Any help on following question will be much appreciated:
Mr A selects a number X randomly from the uniform distribution on [0,1]. Then Mr B repeatedly and independently draws numbers Y1,Y2 ..... from the uniform distribution on [0,1], until he gets a number larger than X/2, then stops. The expected number of draws that B makes
Answer: 2 ln2
I tried using iterated expectation but could not proceed successfully.Can some one please explain it to me.
On
Let $N$ be the no. of trials required to get a value greater than $X/2$, $N\geq1$. Then $$P(N=n|X=x)=P(Y_1<\dfrac{x}{2},Y_2<\dfrac{x}{2},...,Y_{n-1}<\dfrac{x}{2},Y_n>\dfrac{x}{2})=(1-\dfrac{x}{2})\dfrac{x^n}{2^n}=\dfrac{x^n}{2^n}-\dfrac{x^{n+1}}{2^{n+1}}$$.
Hence, $$P(N=n)=\int_0^1P(N=n|X=x)f_X(x)dx=\int_0^1(\dfrac{x^n}{2^n}-\dfrac{x^{n+1}}{2^{n+1}})dx=\dfrac{1}{(n+1)2^n}-\dfrac{1}{(n+2)2^{n+1}}$$
So $$E(N)=\sum_{n=1}^\infty\dfrac{n}{(n+1)2^n}-\sum_{n=1}^\infty\dfrac{n}{(n+2)2^{n+1}}$$
Note that $$\sum_{n=1}^\infty\dfrac{n}{(n+1)2^n}=\sum_{n=1}^\infty\dfrac{1}{2^n}-\sum_{n=1}^\infty\dfrac{1}{(n+1)2^n}=1+2(-\log(2)+\dfrac{1}{2})=2-2\log2$$
Similarly $$\sum_{n=1}^\infty\dfrac{n}{(n+2)2^{n+1}}=\sum_{n=1}^\infty\dfrac{1}{2^{n+1}}-\sum_{n=1}^\infty\dfrac{1}{(n+2)2^n}=\dfrac{1}{2}+4(-\log2+\dfrac{1}{2}+\dfrac{1}{8})=3-4\log2$$
So $E(N)=2\log2-1$, essentially same as your answer but with an extra $-1$. So maybe I did some calculation error or supposedly made a mistake in specifying the domain of $N$.. But this is the method. Feel free to point out if you feel I've done some tiny error.

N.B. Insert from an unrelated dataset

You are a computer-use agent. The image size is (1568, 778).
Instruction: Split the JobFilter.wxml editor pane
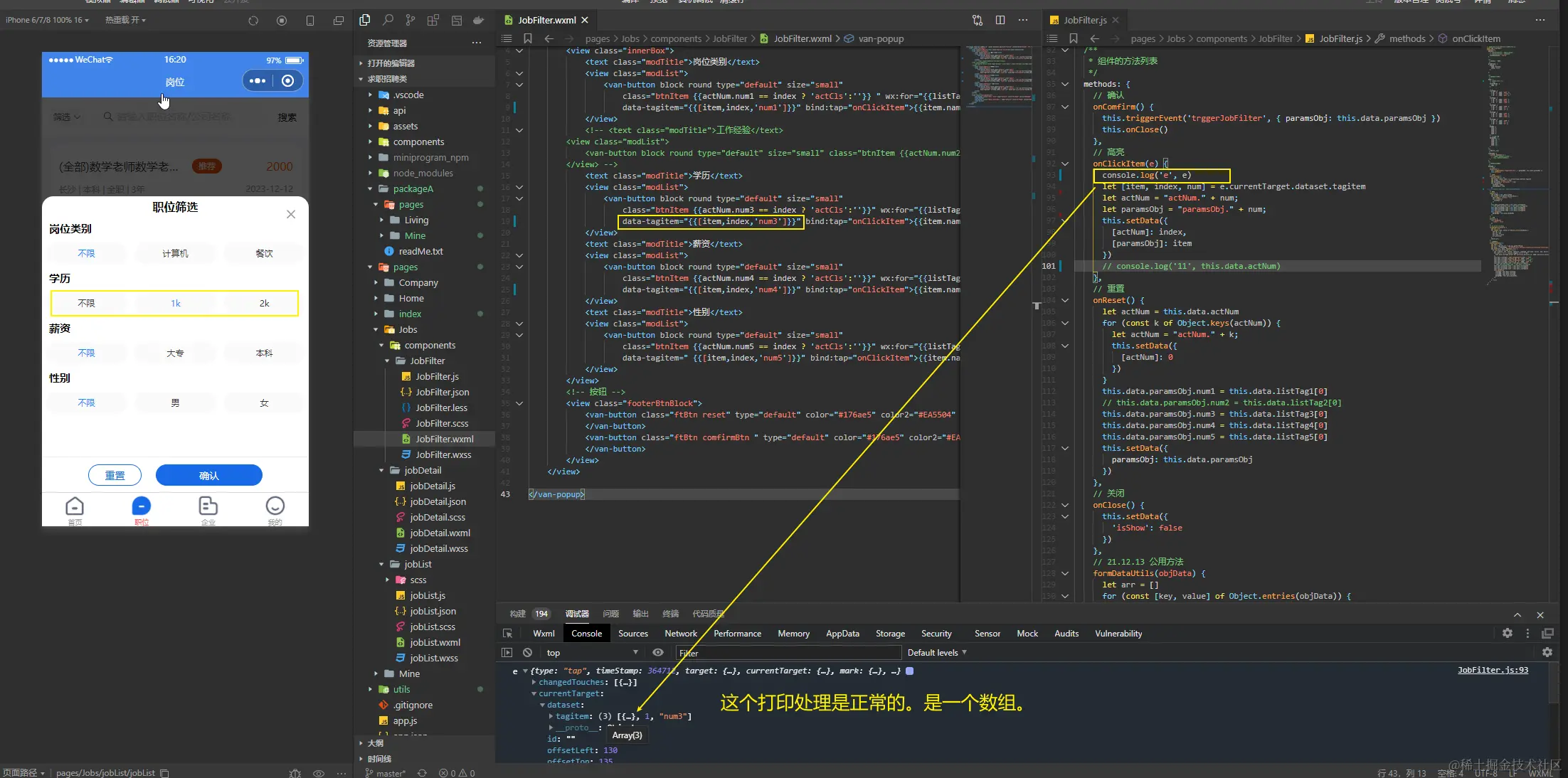[x=1000, y=20]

If $X=x$, the probability B has a "success" on any trial (gets a result greater than $x/2$) is $1-x/2$.
Thus the distribution of the number of trials, given $X=x$, is geometric with parameter $p=1-x/2$. The mean of a geometrically distributed random variable with parameter $p$ is $\frac{1}{p}$.
So the conditional expectation of the number of trials, given $X=x$, is $\frac{1}{1-x/2}$. tt follows that the expected number of trials is $$\int_0^1 \frac{1}{1-x/2}\,dx.$$ An antiderivative is $-2\ln(2-x)$, so the definite integral is $2\ln 2$.